En los puestos de comida, los dumplings son más baratos, y más ricos, que en el resto de Nueva York. Ellen —zapato cómodo, mochila, botellita en mano— lleva 33 años siendo greeter y hace unas 70 visitas al año. “Cada una es diferente, de todas me voy con algo nuevo aprendido”, explica entusiasta. Es una enamorada de Queens, donde ha vivido desde cría, pero también del resto de la ciudad. Se jacta de ser “the queen of The Cage” (reina de la mítica cancha de básquet callejero de Greenwich Village, en cuya organización anda metida y a la que nos invita para la próxima), y también de ser “la única judía que se siente como en casa en una misa en Harlem”.

Por la calle va saludando a gente, en Jackson Heights se para a charlar sobre el ICE y la política migratoria del presidente Donald Trump con los cocineros de un puesto de tacos y nos presenta a los dueños de una diminuta joyería bangladesí donde dejan a la niña probarse mil collares. Acabamos brindando con cerveza Arna en un delicioso nepalí, escondido en un callejón al que jamás habríamos llegado solos.

“¡Por Queens! ¡Por Ellen!”. ¿Pero qué ha sacado ella de la mejor jornada de nuestro viaje a Nueva York? “¡Me encanta compartir la ciudad que amo! Ser greeter es adictivo”, dice la reina de Queens antes de desaparecer en el metro a un envidiable paso de neoyorquina que, ahora lo vemos, ha ralentizado por nosotros.

¿Y qué pasa en España?

En España hay solo una delegación de greeters, en San Sebastián, con nueve voluntarios que hablan en varios idiomas. Javier Villena, de 69 años, es un auditor jubilado que se unió al proyecto en 2015. “Me animaron los amigos, porque me gusta mucho la historia y las peculiaridades de San Sebastián”, cuenta por teléfono. Lleva medio centenar de visitas como greeter, explicando la ciudad a viajeros “como si fuese un amigo, de forma muy natural, sin apuntes por escrito, ni pantallas”. Su ruta discurre sobre todo por la arquitectura romántica, construida entre 1864 y 1910, pero también recomienda sus lugares favoritos de pintxos en “lo viejo” (“no los mejores, sino los que a mí me gustan más”) y siempre hace una parada en la pescadería de La Bretxa.

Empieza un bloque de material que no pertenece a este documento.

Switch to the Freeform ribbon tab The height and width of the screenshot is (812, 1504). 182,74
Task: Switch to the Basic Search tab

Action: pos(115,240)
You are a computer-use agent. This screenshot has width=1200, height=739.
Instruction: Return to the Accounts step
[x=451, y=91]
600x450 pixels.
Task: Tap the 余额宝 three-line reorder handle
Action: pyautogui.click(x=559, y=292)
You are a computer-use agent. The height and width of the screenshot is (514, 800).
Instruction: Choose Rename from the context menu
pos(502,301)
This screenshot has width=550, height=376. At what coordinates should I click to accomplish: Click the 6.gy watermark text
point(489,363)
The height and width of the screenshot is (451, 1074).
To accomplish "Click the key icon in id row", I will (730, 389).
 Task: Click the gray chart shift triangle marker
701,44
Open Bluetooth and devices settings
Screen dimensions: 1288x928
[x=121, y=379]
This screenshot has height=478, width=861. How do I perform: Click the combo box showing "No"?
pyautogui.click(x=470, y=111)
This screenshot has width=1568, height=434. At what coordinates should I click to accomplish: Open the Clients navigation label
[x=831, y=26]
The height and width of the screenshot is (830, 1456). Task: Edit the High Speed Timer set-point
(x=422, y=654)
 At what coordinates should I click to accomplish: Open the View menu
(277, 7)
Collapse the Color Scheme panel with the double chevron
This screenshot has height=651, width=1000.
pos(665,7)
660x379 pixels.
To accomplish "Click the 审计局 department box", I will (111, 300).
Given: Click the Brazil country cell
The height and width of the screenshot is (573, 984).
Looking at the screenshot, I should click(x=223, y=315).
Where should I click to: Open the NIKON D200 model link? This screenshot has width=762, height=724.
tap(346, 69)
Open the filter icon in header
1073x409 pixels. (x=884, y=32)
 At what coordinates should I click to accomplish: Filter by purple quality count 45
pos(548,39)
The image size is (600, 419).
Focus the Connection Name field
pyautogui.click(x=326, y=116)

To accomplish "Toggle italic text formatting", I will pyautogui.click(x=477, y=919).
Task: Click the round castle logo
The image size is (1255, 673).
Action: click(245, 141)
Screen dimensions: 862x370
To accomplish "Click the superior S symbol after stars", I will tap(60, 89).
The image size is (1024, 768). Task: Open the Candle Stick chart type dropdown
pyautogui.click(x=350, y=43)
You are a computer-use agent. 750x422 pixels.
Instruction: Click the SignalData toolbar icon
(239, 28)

“A los visitantes les fascina el espectacular mosaico de pescados del Cantábrico, especies o cortes que muchos ni conocen, como la dorada o las kokotxas…”, explica Javier, para quien lo mejor de la experiencia es conocer gente. Y añade: “Y el trabajo bien hecho, porque se nota que lo aprecian. ¡Una vez unas chicas francesas hasta me regalaron un ramo de flores!”. Es sus paseos, además de historia, cuenta curiosidades, como aquella vez que le pidieron a Coco Chanel en el hotel María Cristina que subiese a cenar a su habitación porque los otros huéspedes no querían compartir el comedor con una costurera.

“La gente se siente en confianza para preguntar todo tipo de cosas”, dice. Por ejemplo, un turista, ante la falta de diversidad en los elegantes barrios que visitaron, se interesó por la ausencia de inmigrantes. “Le expliqué que claro que hay inmigración en la ciudad, pero existe una barrera invisible que les empuja a vivir a 20 kilómetros de donde trabajan, porque es donde pueden permitírselo”. Por este tipo de interacciones, cada visita es distinta, se enorgullece.